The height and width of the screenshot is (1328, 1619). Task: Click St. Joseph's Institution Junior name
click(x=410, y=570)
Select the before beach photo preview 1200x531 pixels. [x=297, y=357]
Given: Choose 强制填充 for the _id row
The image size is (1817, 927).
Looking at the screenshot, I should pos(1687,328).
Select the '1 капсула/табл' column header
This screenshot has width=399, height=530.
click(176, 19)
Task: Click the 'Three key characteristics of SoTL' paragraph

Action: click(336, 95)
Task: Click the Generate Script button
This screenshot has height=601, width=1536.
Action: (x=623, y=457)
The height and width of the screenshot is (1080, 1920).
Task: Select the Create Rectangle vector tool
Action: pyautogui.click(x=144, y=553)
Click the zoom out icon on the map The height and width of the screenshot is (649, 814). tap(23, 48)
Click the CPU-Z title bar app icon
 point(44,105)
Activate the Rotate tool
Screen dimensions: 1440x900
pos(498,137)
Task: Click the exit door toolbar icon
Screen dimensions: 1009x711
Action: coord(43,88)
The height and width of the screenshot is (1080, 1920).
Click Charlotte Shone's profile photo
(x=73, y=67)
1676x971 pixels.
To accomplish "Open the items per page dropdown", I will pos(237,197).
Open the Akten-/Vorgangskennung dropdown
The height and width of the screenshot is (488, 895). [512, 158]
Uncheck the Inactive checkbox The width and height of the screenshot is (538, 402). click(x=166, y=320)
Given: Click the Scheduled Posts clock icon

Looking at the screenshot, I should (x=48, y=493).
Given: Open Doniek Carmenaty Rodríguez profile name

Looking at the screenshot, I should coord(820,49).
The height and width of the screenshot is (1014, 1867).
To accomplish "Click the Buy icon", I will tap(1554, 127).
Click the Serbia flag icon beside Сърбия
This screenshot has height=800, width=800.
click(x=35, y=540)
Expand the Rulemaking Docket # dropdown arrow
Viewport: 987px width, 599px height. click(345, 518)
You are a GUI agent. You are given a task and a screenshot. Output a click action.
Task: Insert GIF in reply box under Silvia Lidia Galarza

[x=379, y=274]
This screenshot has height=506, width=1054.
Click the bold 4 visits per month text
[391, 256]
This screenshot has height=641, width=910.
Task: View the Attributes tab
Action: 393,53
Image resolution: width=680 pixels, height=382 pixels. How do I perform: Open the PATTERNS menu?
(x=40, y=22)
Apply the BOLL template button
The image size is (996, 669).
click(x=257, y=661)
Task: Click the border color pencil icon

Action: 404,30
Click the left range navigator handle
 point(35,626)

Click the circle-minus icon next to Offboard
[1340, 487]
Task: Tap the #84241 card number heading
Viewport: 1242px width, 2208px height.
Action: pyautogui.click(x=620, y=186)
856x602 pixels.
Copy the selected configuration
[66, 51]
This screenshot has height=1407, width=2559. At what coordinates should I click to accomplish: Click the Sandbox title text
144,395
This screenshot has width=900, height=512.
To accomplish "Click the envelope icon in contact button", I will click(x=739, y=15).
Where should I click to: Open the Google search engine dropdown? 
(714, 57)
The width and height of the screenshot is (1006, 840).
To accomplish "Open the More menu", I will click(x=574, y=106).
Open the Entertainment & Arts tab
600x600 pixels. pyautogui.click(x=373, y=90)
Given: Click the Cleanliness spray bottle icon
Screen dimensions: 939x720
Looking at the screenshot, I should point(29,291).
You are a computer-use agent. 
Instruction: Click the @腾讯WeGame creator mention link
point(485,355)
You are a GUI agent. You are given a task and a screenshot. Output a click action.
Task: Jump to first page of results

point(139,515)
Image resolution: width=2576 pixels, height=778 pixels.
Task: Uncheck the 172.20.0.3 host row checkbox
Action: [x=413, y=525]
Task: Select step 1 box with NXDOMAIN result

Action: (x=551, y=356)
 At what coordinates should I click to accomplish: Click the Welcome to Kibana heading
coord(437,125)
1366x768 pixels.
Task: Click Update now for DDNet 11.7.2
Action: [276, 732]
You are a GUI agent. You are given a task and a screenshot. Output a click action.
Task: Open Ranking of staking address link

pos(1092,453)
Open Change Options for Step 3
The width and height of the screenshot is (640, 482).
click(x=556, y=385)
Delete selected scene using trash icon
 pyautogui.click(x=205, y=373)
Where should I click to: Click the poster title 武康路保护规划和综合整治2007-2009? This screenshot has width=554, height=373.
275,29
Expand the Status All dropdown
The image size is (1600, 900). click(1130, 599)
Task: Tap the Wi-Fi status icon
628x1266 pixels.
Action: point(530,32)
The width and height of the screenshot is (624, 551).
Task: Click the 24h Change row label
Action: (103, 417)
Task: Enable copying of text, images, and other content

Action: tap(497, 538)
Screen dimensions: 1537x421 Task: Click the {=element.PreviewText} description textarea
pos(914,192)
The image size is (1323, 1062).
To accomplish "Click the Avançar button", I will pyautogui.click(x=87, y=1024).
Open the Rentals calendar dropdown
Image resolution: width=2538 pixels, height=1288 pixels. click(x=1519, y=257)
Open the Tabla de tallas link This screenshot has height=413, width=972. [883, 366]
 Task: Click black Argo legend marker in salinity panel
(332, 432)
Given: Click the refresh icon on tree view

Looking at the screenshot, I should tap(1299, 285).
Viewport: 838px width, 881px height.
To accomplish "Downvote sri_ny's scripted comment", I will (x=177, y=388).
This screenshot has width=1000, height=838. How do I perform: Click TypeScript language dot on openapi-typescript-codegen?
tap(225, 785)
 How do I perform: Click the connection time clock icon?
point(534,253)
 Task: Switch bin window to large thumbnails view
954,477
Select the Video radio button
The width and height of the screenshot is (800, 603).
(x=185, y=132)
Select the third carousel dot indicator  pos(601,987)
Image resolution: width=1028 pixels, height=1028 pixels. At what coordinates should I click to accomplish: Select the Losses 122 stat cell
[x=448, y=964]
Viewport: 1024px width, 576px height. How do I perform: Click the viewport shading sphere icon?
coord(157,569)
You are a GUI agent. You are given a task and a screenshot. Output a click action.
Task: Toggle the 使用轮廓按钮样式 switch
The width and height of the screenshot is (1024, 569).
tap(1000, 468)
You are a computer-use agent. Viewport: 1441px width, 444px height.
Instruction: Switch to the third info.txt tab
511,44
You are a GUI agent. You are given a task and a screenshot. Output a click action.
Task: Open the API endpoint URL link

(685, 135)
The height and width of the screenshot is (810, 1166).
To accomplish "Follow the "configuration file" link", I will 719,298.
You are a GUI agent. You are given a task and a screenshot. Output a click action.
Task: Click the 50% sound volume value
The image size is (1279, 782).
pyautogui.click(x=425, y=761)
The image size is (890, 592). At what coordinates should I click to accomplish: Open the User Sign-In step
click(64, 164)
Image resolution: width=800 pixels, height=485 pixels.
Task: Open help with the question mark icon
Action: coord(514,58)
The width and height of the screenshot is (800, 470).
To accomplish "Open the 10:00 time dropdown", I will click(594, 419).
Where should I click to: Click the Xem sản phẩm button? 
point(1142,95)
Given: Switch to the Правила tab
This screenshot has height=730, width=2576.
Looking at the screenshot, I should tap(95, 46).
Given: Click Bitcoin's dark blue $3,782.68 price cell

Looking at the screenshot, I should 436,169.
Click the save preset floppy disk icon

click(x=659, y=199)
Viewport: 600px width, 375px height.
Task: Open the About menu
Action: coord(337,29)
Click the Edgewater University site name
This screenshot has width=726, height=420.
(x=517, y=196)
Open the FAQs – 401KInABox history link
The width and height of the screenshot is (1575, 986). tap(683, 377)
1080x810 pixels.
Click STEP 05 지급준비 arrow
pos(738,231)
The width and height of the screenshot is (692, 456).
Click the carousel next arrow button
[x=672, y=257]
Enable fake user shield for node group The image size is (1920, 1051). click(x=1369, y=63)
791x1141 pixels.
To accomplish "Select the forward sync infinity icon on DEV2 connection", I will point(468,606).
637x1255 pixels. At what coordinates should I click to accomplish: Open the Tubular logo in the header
* * * * *
Edit the rows from the start of the rows through the line containing "Action: click(336, 95)", replacing "paragraph" with "heading" and keeping everything else the same.

The height and width of the screenshot is (1328, 1619). Task: Click St. Joseph's Institution Junior name
click(x=410, y=570)
Select the before beach photo preview 1200x531 pixels. [x=297, y=357]
Given: Choose 强制填充 for the _id row
The image size is (1817, 927).
Looking at the screenshot, I should pos(1687,328).
Select the '1 капсула/табл' column header
This screenshot has width=399, height=530.
click(176, 19)
Task: Click the 'Three key characteristics of SoTL' heading

Action: click(336, 95)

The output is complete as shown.